----- Supplied material

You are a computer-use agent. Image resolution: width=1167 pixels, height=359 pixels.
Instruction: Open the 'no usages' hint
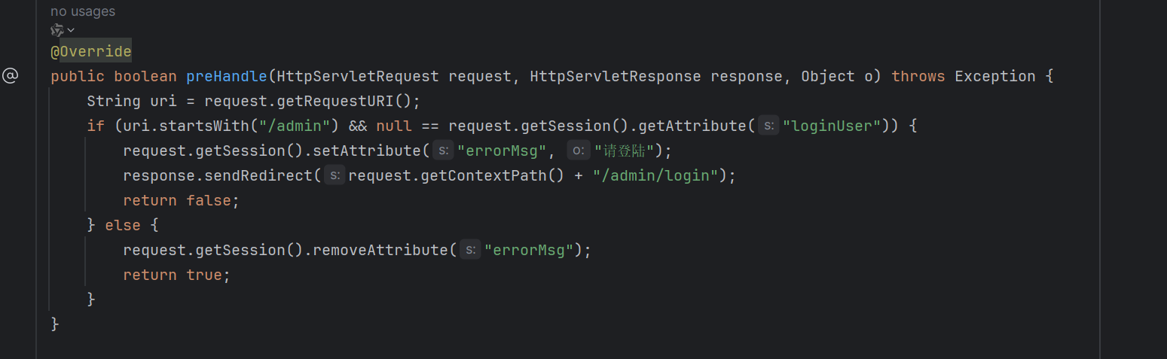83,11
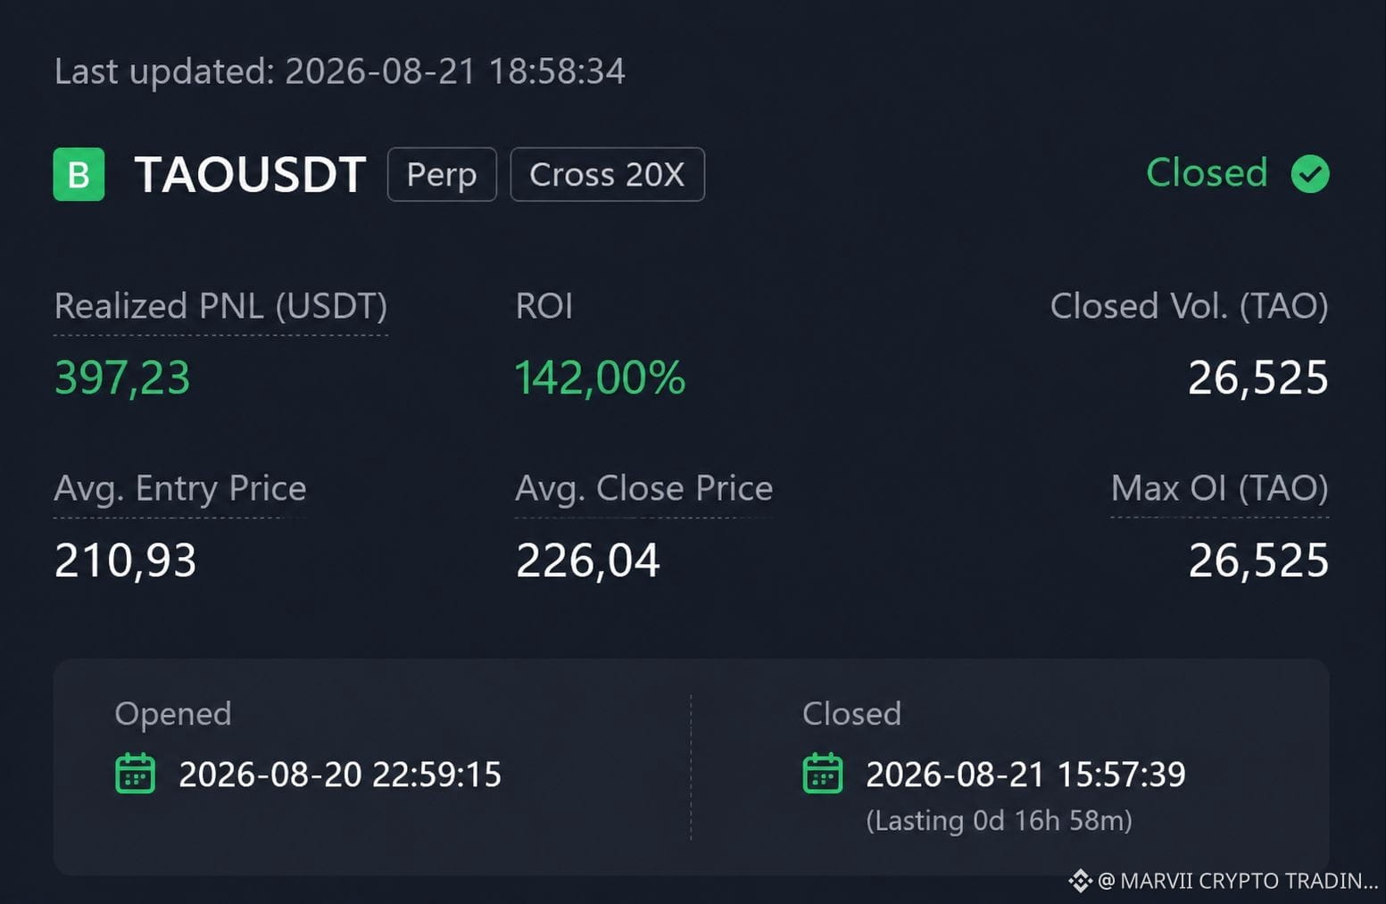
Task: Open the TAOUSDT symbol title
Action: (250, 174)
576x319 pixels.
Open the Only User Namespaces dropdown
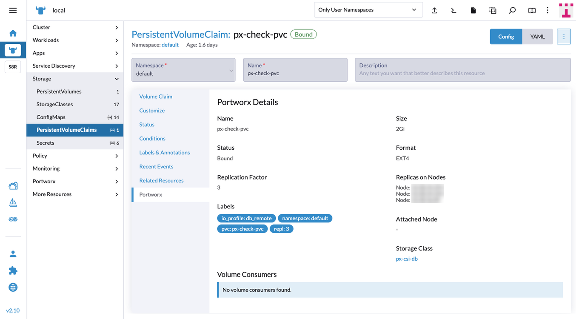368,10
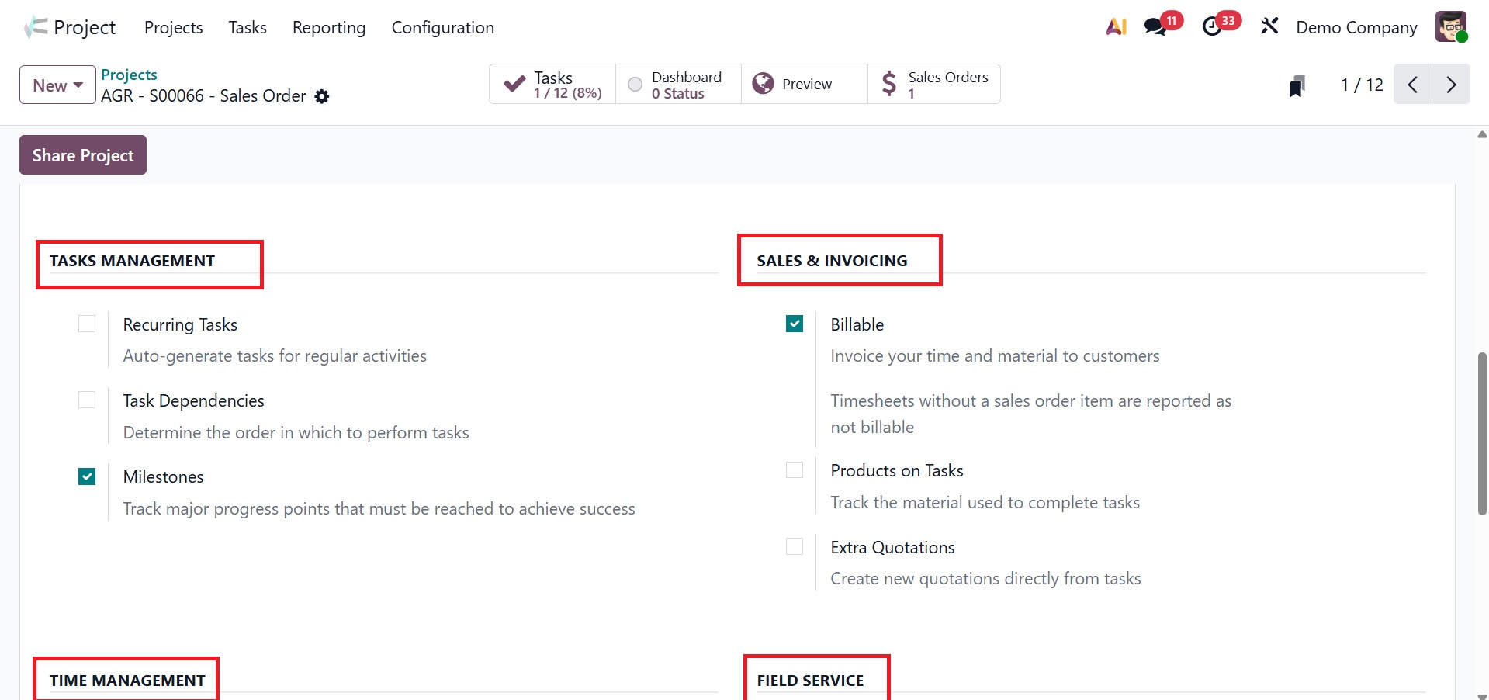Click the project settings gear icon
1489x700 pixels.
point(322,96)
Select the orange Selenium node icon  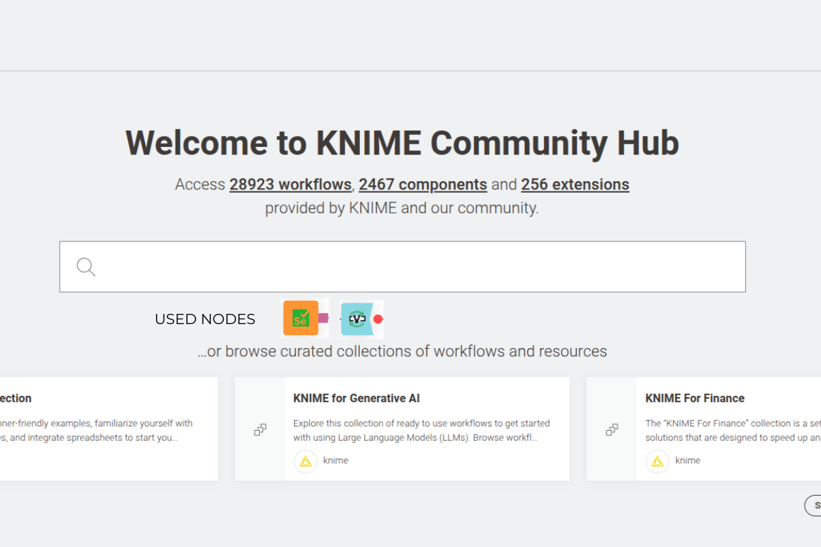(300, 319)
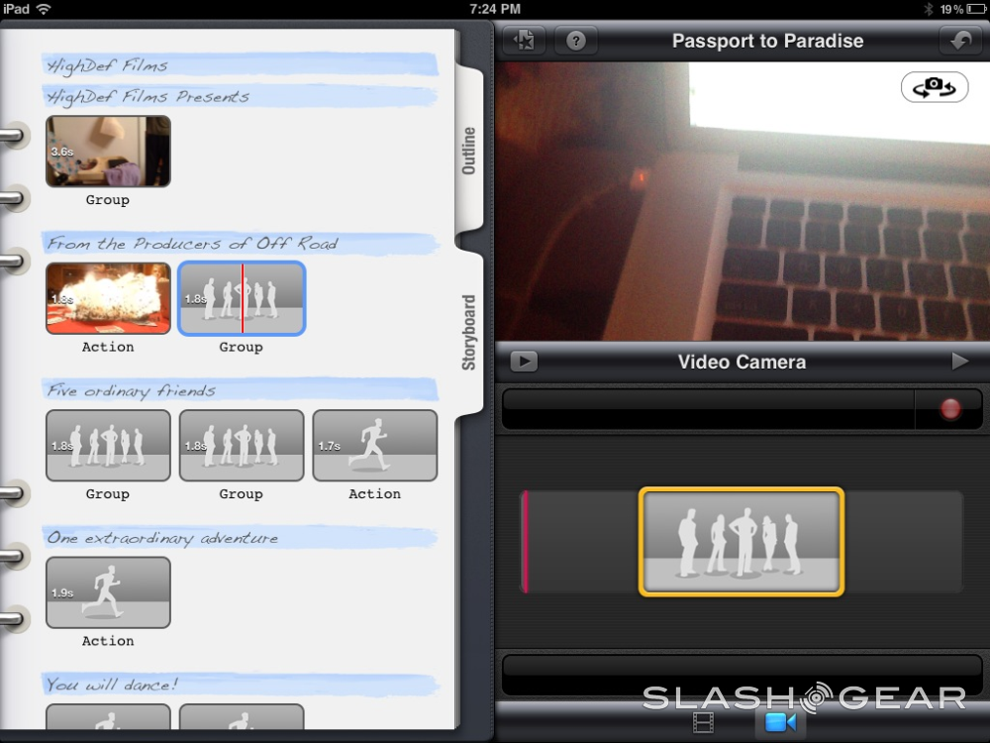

----------

What you should do: Which lines of the material contain the string "pixels"? Pick out each of them and copy it in full.

Worked answer:
You are a computer-use agent. Image resolution: width=1167 pixels, height=359 pixels.
576x319 pixels.
1489x700 pixels.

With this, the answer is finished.